REQUIRED TASK =>
Repeat the rows word for word, from the line with "You are a GUI" through the end of the rows, and leave the pictures out of your answer.

MATERIAL SHOWN =>
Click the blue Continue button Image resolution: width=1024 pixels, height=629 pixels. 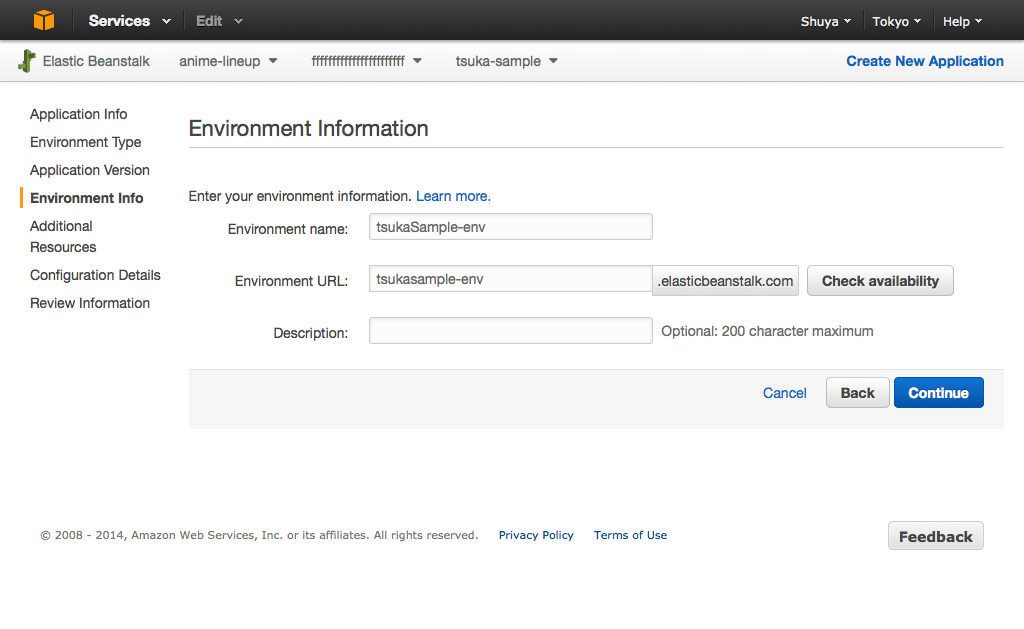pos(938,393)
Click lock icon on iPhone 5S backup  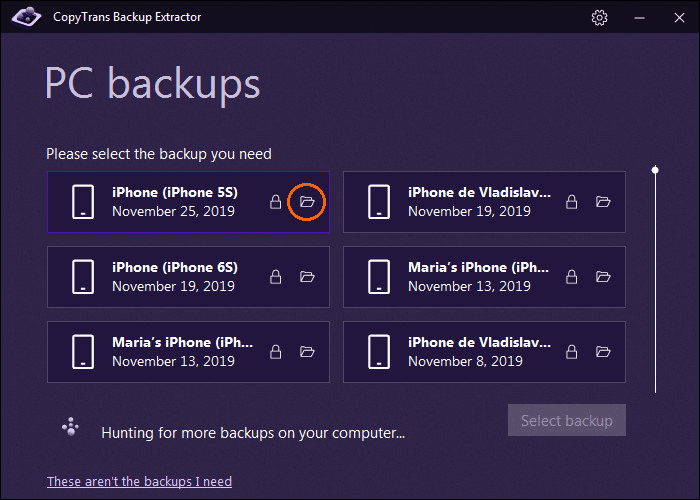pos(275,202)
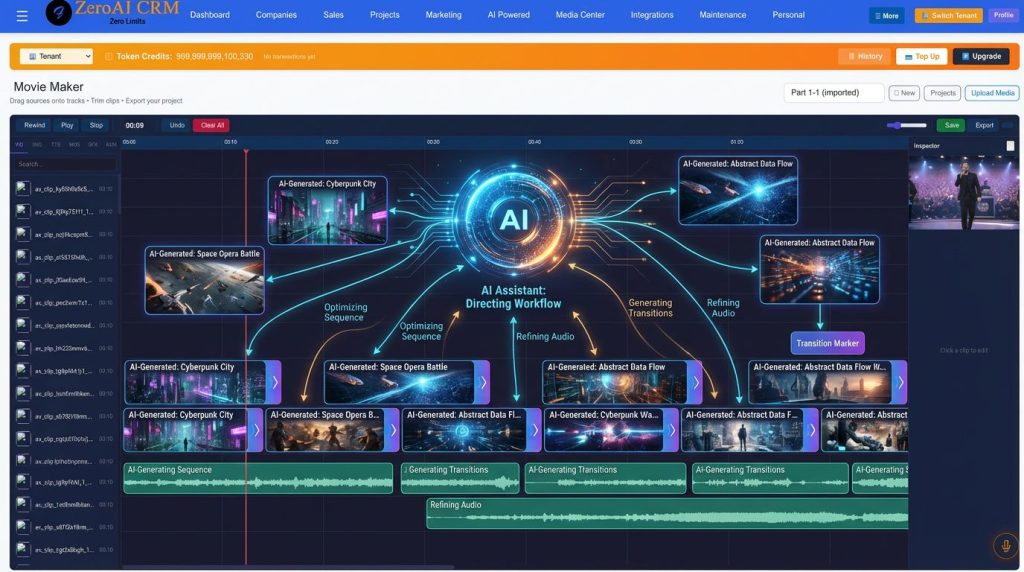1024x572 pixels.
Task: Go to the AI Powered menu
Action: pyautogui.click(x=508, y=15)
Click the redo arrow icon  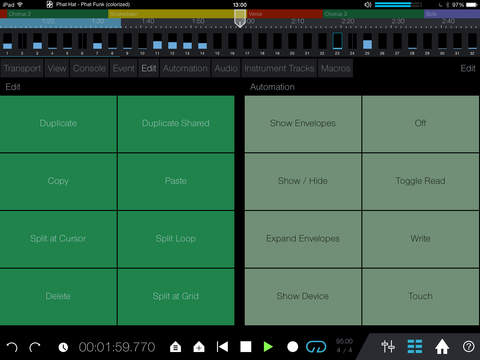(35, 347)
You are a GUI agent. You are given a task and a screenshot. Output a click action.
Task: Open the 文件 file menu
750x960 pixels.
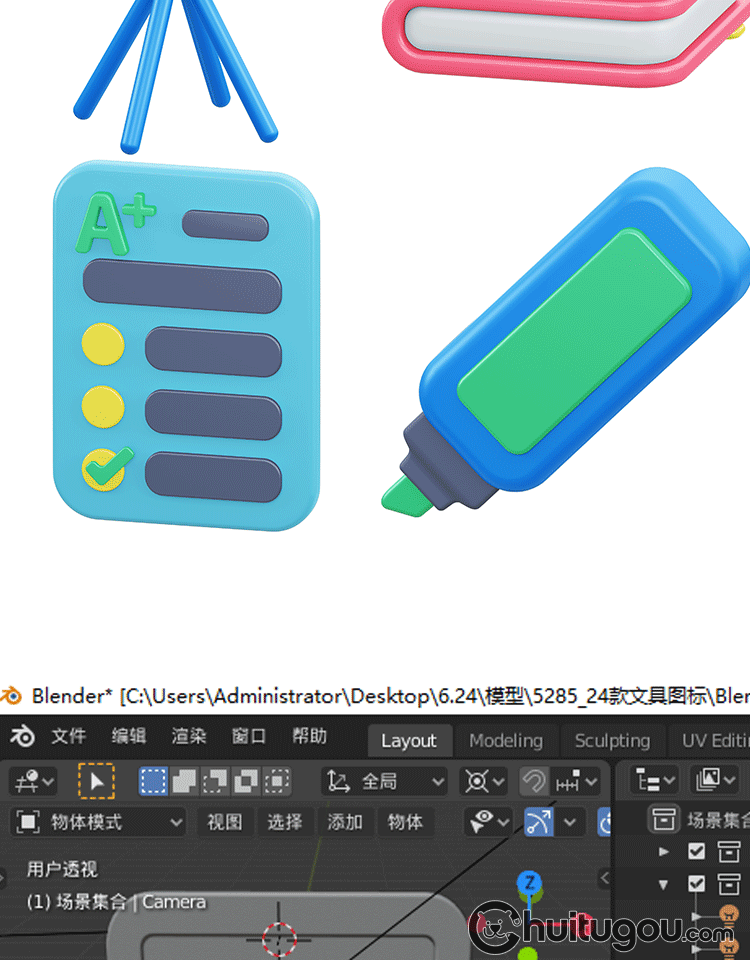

TASK OUTPUT =>
You are a GUI agent. You are given a task and a screenshot. Output a click action.
Task: Open the 文件 file menu
750x960 pixels.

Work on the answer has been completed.